Bitcoin price today opened at $74,335, down 1.6% over 24 hours, Yahoo Finance reported, as the asset absorbed the weekend’s Iran escalation significantly better than oil, which surged over 5%, and European equities, which fell over 1%.

Summary

  • Brent crude surged over 5% and S&P 500 futures fell 0.5%, while Bitcoin dropped only 1.6%, the smallest BTC drawdown relative to oil of the entire Hormuz crisis.
  • Ethereum traded near $2,310, holding well above its post-Islamabad lows near $70,600, supported by nearly $1 billion in ETF inflows recorded last week.
  • The Crypto Fear and Greed Index rose to 29, its highest reading since late January, even as Iran’s IRGC threatened retaliation for the Touska seizure.

Bitcoin (BTC) price today is being closely watched for what it reveals about the structural change in how crypto absorbs Iran war headlines.
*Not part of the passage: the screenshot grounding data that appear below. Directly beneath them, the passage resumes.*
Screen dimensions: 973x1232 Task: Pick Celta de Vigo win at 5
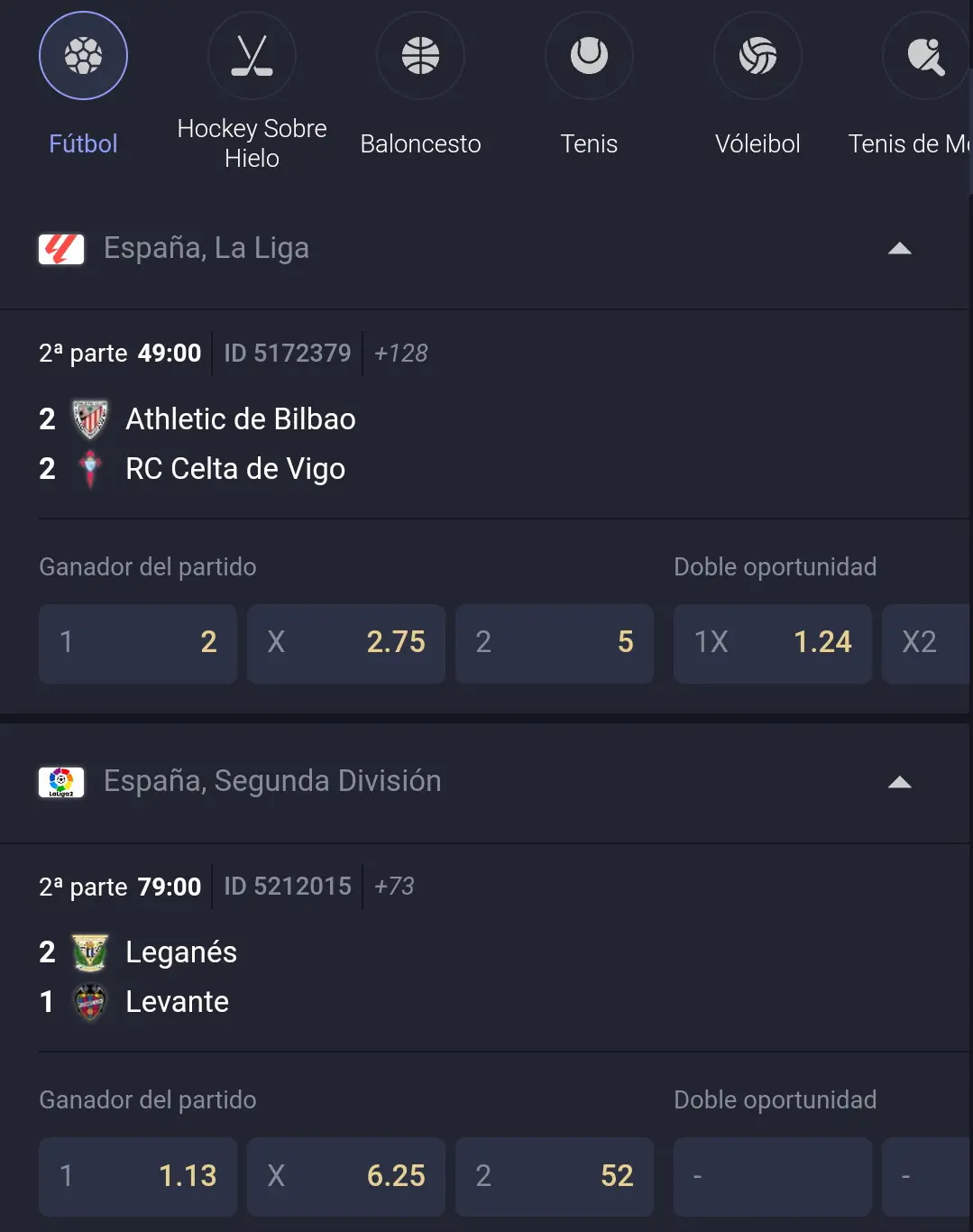(x=555, y=643)
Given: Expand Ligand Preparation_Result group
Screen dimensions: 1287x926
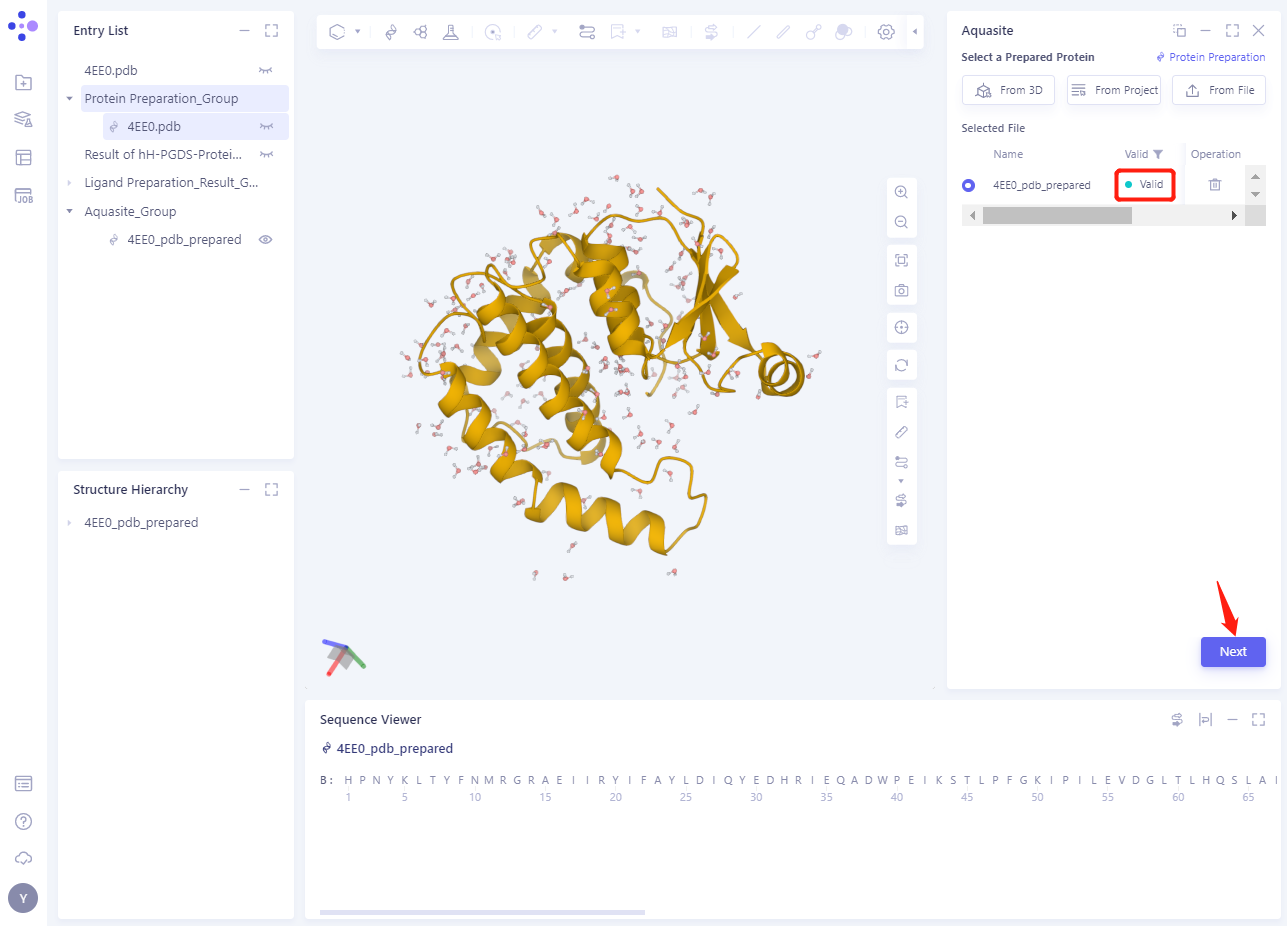Looking at the screenshot, I should pyautogui.click(x=69, y=183).
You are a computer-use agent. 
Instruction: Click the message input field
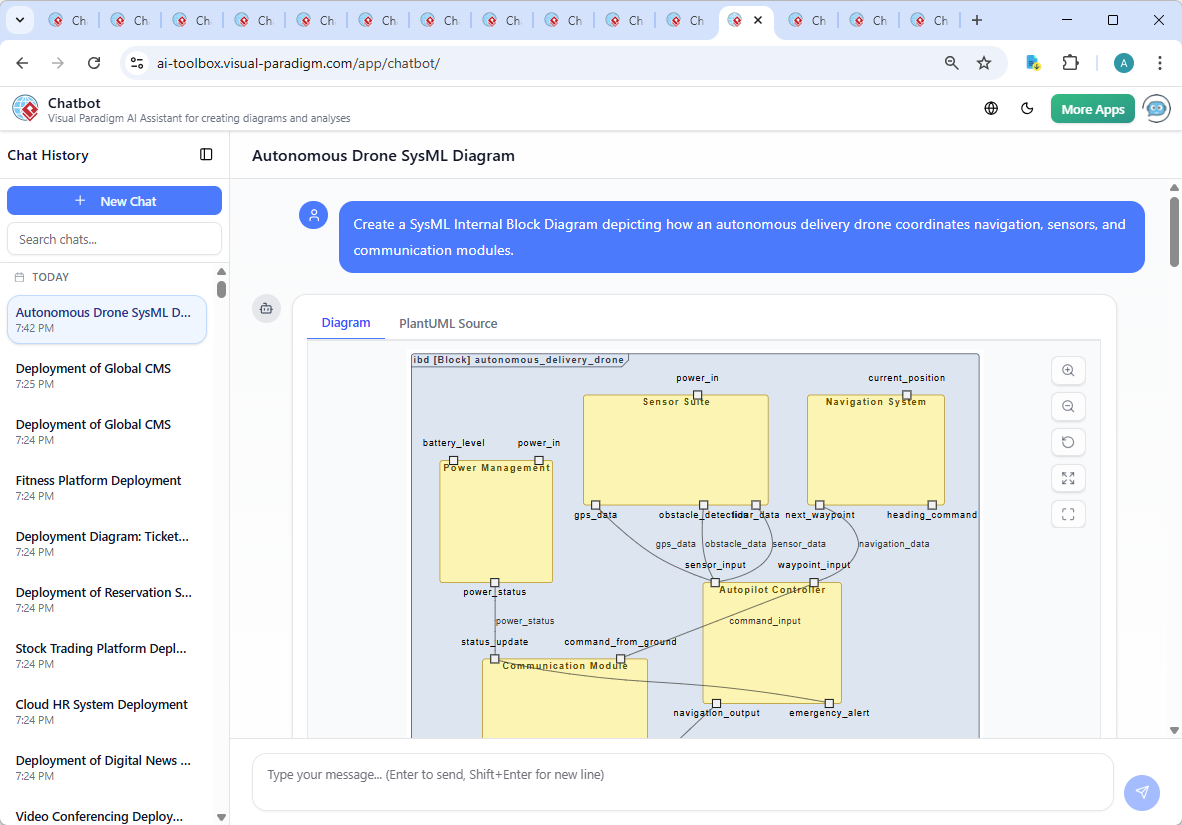click(683, 782)
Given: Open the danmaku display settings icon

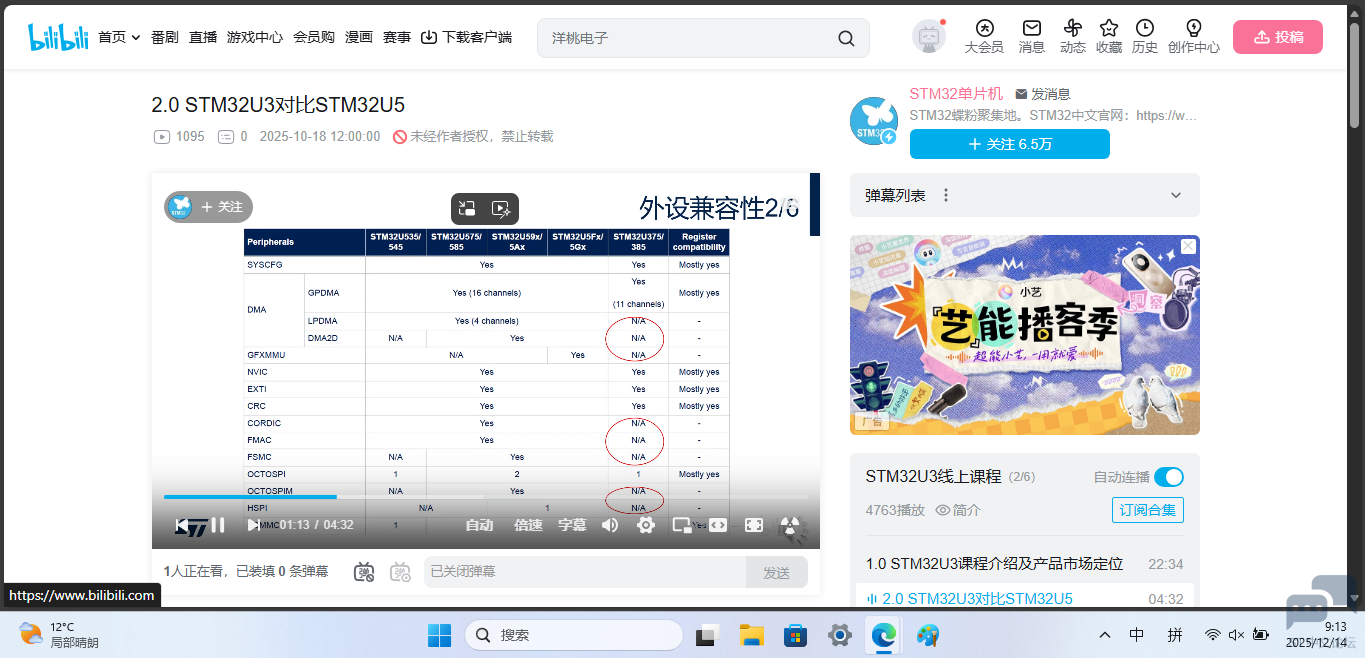Looking at the screenshot, I should [x=399, y=571].
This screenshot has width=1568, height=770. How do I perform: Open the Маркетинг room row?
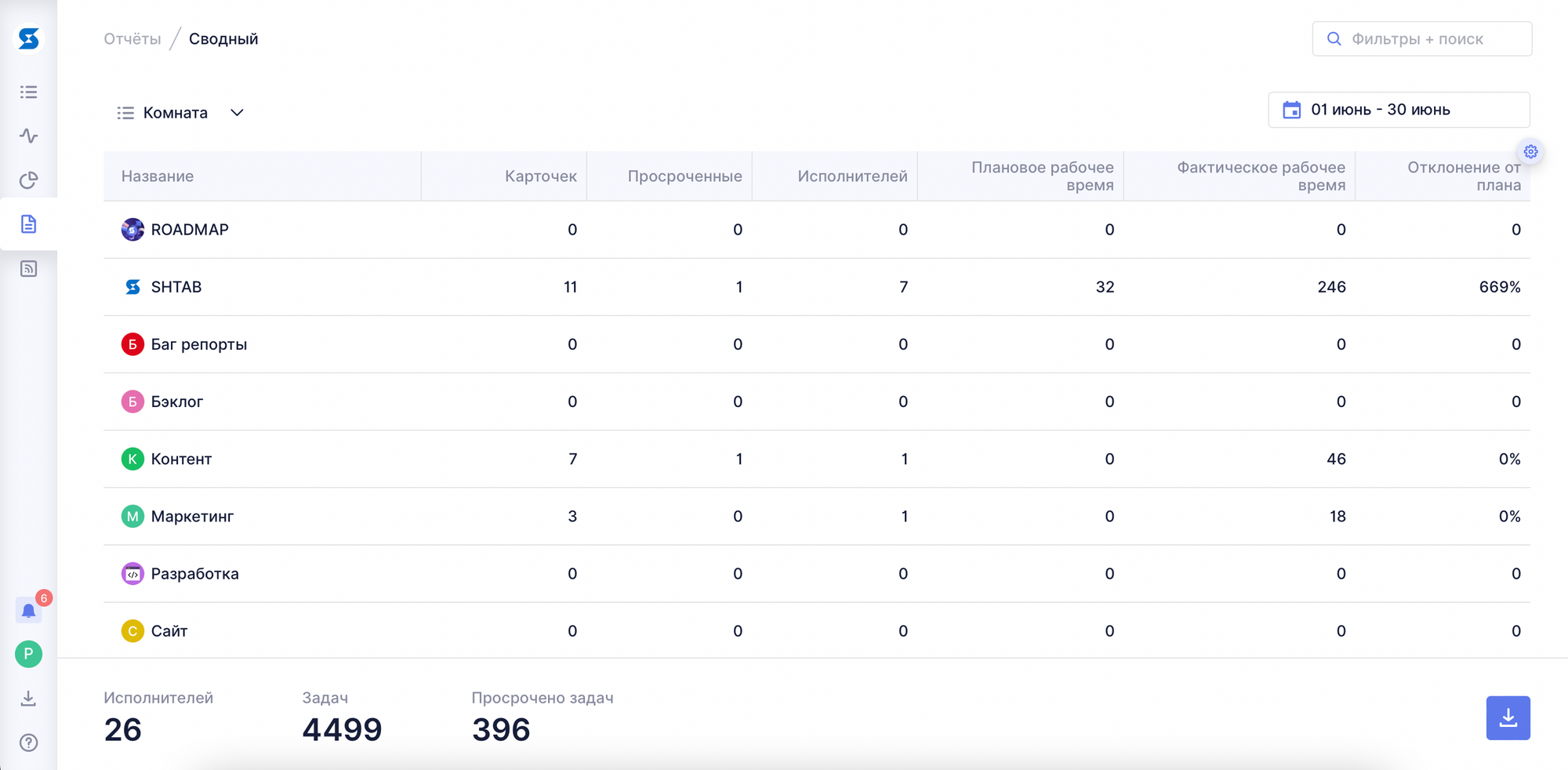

CoinDesk noted Monday that BTC has “proved more resilient than oil and equities to the latest Iran-related flare-up.” Brent surged over 5%. S&P 500 futures dropped 0.5%. Dow Jones futures fell roughly 450 points. Bitcoin slipped 1.6% to $74,335.

Ethereum traded near $2,310, down less than 1% over 24 hours, holding the level it reclaimed after the April 8 ceasefire announcement. When Iran first closed the Strait of Hormuz at the end of February, Bitcoin dropped into the low $60,000s alongside every other risk asset. The same event replaying now, nearly 50 days into the conflict, produces a fraction of that drawdown.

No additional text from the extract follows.